The Problem: Most MLOps content stops at the docker run stage. But in an enterprise environment, a model is only as good as the infrastructure supporting it.
The Goal: Build an inference ecosystem modeled after the high-concurrency architectures used by companies like Netflix and Airbnb.
The Technical Core:
Orchestration: Kubernetes (EKS)
Serving: NVIDIA Triton (Dynamic Batching enabled)
Provisioning: Terraform (100% IaC)
Monitoring: Prometheus & Grafana
The High-Level Design: A clean abstraction of the inference lifecycle, from the Model Repository to the Kubernetes Load Balancer.
The WHY : I chose Nvidia Triton for three specific engineering reasons:
Concurrent Model Execution: Running multiple models on one GPU without resource starvation.
Model Control API: Loading/unloading models via API without restarting the entire pod.

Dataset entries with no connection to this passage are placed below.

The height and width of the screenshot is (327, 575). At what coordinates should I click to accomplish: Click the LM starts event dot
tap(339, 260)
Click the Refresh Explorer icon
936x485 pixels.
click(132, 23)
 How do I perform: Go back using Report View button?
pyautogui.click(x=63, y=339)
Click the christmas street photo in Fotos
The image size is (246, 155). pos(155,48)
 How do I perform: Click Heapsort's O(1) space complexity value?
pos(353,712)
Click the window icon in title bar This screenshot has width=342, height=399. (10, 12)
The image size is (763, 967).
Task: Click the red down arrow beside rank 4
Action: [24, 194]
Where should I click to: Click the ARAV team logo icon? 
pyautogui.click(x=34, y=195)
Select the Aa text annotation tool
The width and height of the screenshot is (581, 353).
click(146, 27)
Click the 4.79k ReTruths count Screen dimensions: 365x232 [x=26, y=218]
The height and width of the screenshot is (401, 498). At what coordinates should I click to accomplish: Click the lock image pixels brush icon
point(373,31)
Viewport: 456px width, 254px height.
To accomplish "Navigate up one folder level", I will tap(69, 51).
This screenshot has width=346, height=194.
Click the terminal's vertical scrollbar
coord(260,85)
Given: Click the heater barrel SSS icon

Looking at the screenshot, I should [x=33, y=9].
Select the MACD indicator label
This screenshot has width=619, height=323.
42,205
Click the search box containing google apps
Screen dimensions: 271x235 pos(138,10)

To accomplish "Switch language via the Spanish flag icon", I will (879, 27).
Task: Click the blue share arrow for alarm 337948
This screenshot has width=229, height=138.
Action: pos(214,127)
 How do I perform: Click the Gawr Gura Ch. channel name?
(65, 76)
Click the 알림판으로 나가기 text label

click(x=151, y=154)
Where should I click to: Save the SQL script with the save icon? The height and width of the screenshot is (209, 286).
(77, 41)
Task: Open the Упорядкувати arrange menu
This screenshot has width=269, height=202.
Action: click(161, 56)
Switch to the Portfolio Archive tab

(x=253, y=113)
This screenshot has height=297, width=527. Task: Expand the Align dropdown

Framework Agnostic: Serving PyTorch, ONNX, and TensorRT under one unified endpoint.
What I actually learned
This wasn't a "clean" build. To get to a stable state, I had to solve:
The GPU Plugin Battle: Configuring the NVIDIA Device Plugin so Kubernetes pods actually "claimed" the hardware.
The Mount Point Headache: Debugging why models wouldn't mount to pods due to RBAC and PV/PVC mismatches.
The Latency Trap: Fine-tuning Triton's scheduler to balance throughput vs. response time.
Under the Hood: The Implementation Reality.

This build was a reminder that MLOps isn't just about the model; it's about the ecosystem that keeps that model alive.